In the interest of social distancing, send some emails or schedule a Zoom meeting with your child’s teacher. Staying connected to them is one of the easiest ways to support your child and their education.
Teach Note Taking
Learning how to take notes is one of the most valuable skills you can learn, beginning in elementary school and continuing all the way through college and into the working world. It’s also a skill that isn’t often taught in school. Teach your child how to take notes, and how to use the notes they take to help with homework and studies.
Taking notes isn’t just important for remembering lessons and getting ready for tests. Studies show that it also helps improve reading comprehension and makes it easier to transfer information into long-term memory so they don’t forget everything they learn as soon as they pass whatever test or assignment they need to complete.
Look for Extra Help Where Needed
You don’t have to be everything all the time for your kid. Almost all schools offer a variety of services to help your children wherever extra help is needed. This could be anything from after-school tutoring to Saturday school to educational plans that help to meet your child’s individual needs.
Don’t be afraid to reach out and ask for help, especially if your child is struggling with a certain aspect of schooling and you are running out of ideas to help them. These programs are in place for a reason. Utilize them whenever you find you need them.
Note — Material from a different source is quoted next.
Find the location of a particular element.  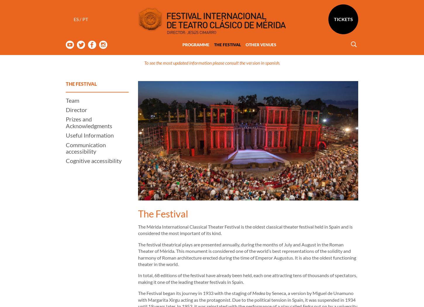

'The Festival began its journey in 1933 with the staging of' is located at coordinates (138, 269).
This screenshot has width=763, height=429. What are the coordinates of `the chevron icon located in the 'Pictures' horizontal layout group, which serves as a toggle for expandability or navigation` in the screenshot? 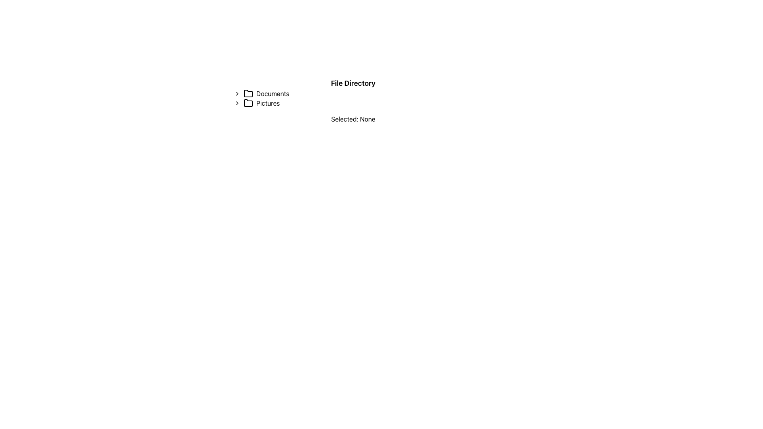 It's located at (237, 103).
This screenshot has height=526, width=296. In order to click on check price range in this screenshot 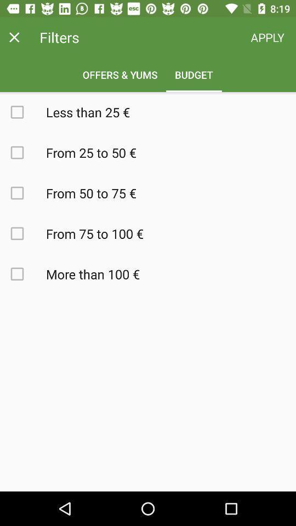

Encourage and Reward Your Child
We all love getting a pat on the back and an attaboy when we do something right or accomplish a task — and that desire isn’t exclusive to adults. Kids love being rewarded when they accomplish something. Make it a point to encourage your child to do everything they can to succeed in school, and when they put in the hard work and earn those good grades, reward them!
The exact rewards you choose will vary depending on the sort of thing your child enjoys. Bake a cake, throw a pizza party or treat them to a trip to the movies — whatever works best for them and for you. Whatever you choose just make it a point to reward them for all the hard work they put in to earn those grades.
Known When to Take a Step Back
A child’s education is an important part of their young life, but it’s easy to get too involved. You need to know when to take a step back too and let them figure out the best course of action for themselves. Let them know that you’re always there for them and you can always help with whatever they need, but don’t give in to the temptation to do the work for them or find all their solutions. Support them as much as they need, but know when to take a step back and let them figure things out for themselves too.